After more than five years of follow-up, nearly 69 percent of patients receiving the combination therapy remained free of cancer, compared with about 49 percent of those treated only with pembrolizumab. The combined treatment also reduced the risk of cancer spreading to distant organs by 59 percent.
At four years, recurrence-free survival reached approximately 72 percent in patients receiving both treatments, compared with 49 percent in the immunotherapy-only group. Distant metastasis-free survival was 83 percent with the combination therapy versus 65 percent with pembrolizumab alone.
Overall survival rates were also higher in the combination group, reaching 92.2 percent compared to 71.3 percent among patients receiving only immunotherapy.
How the Personalized Vaccine Works
Unlike COVID-19 mRNA vaccines, which are designed to prevent infection before exposure to a virus, intismeran is a therapeutic vaccine developed after a patient has already been diagnosed and treated for cancer. Its purpose is not to prevent cancer from occurring but to reduce the risk of it returning.

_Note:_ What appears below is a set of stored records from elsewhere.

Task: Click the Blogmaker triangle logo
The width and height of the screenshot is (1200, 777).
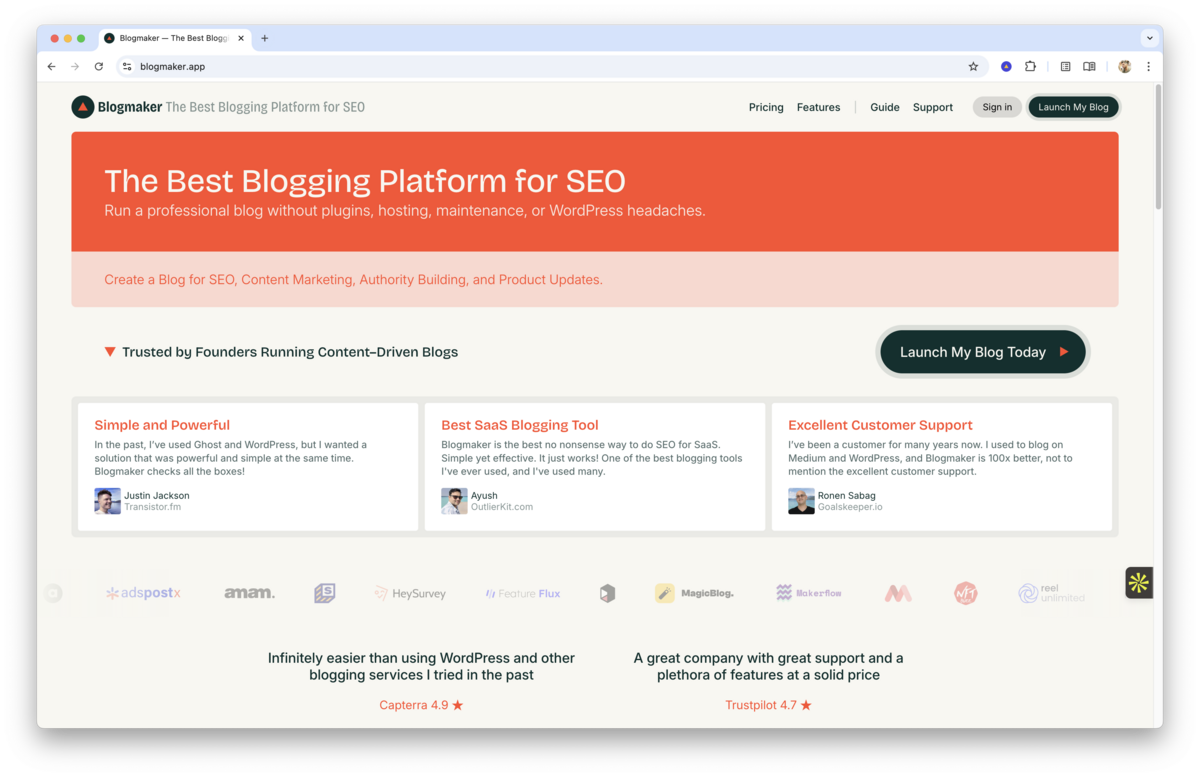Action: point(82,106)
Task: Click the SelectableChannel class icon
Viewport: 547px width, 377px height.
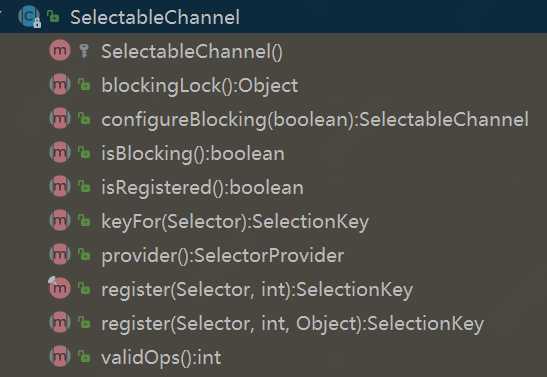Action: pyautogui.click(x=29, y=16)

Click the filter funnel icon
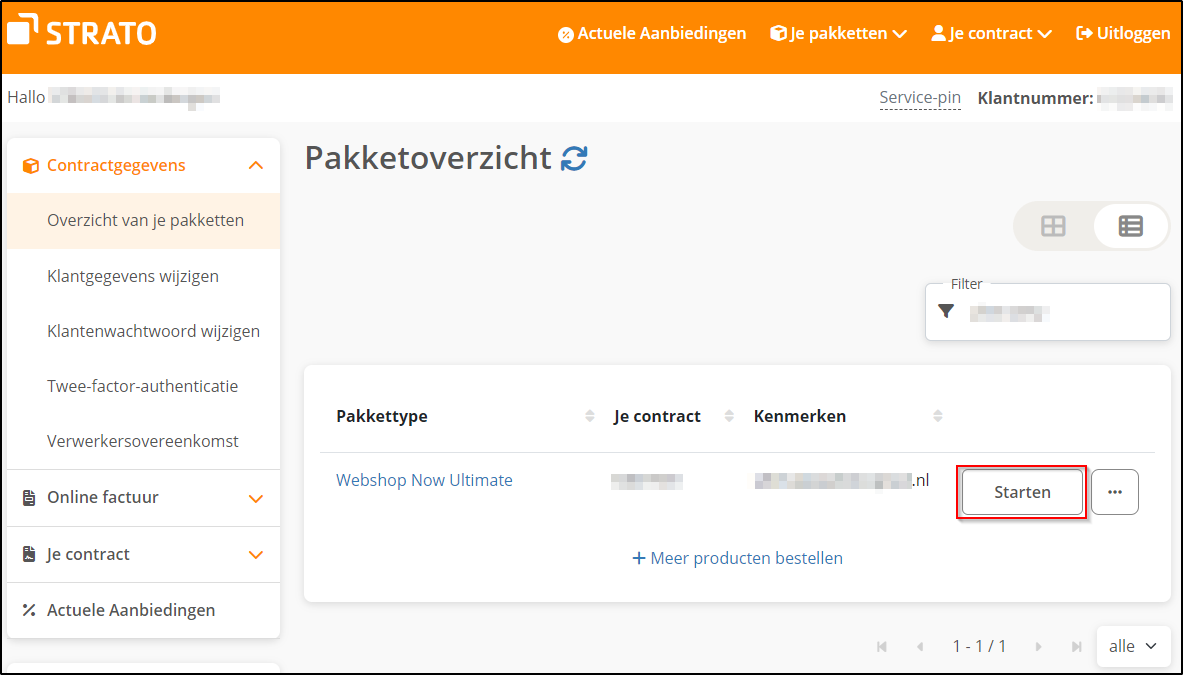(x=945, y=311)
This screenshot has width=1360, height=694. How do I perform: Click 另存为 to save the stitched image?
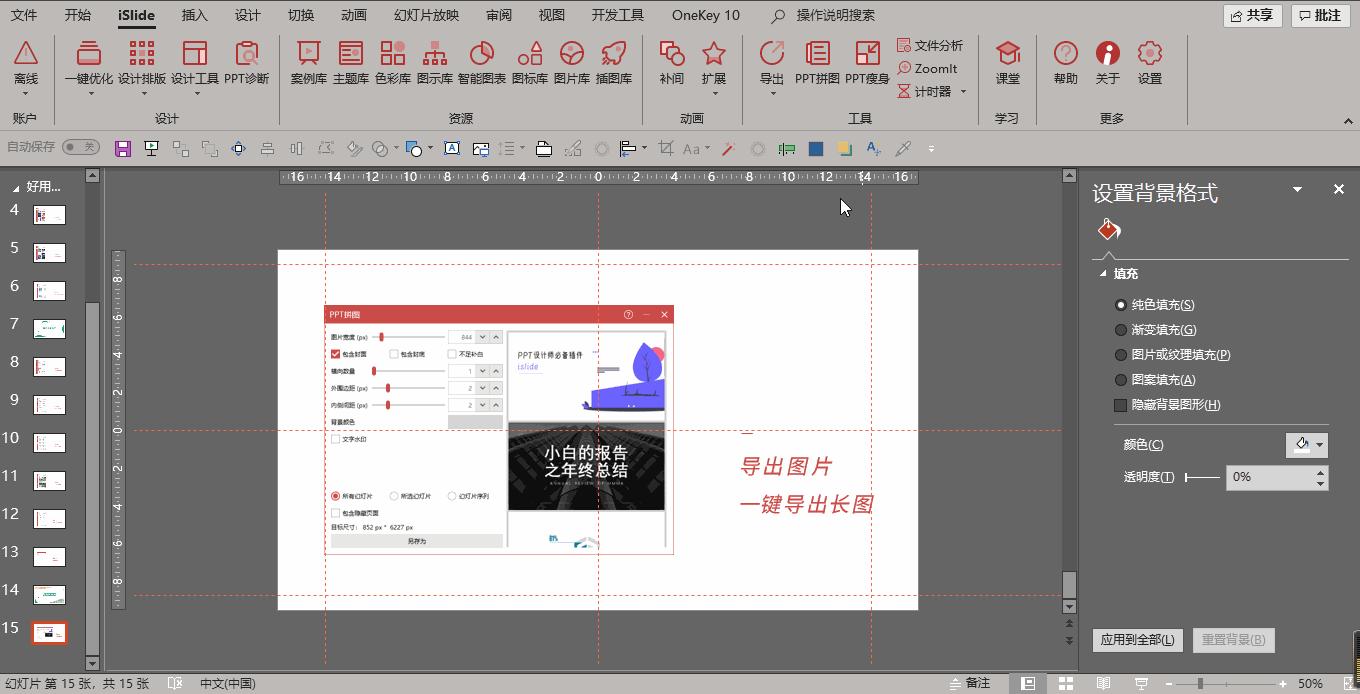pyautogui.click(x=416, y=539)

After a tumour is surgically removed, scientists analyze its genetic makeup to identify unique cancer-specific markers known as neoantigens. These markers are found only on that patient’s cancer cells. Using this information, researchers create a customized mRNA vaccine tailored specifically to the individual.
When injected into the body, the vaccine instructs the immune system to recognize these neoantigens and activate T cells, the white blood cells responsible for detecting and destroying abnormal or cancerous cells.
The vaccine is administered through an intramuscular injection alongside intravenous pembrolizumab. Together, the two treatments enhance the body’s ability to detect and eliminate lingering cancer cells.
Why Combination Therapy Matters
Pembrolizumab works by blocking PD-1, a protein on T cells that cancer cells often exploit to avoid immune attack. By inhibiting this pathway, the drug helps restore the immune system’s ability to recognize and destroy tumour cells.
However, melanoma can develop resistance by finding alternative ways to evade immune detection. Intismeran helps overcome this challenge by teaching the immune system to recognize dozens of tumour-specific neoantigens, creating multiple targets for attack and making it more difficult for cancer cells to escape.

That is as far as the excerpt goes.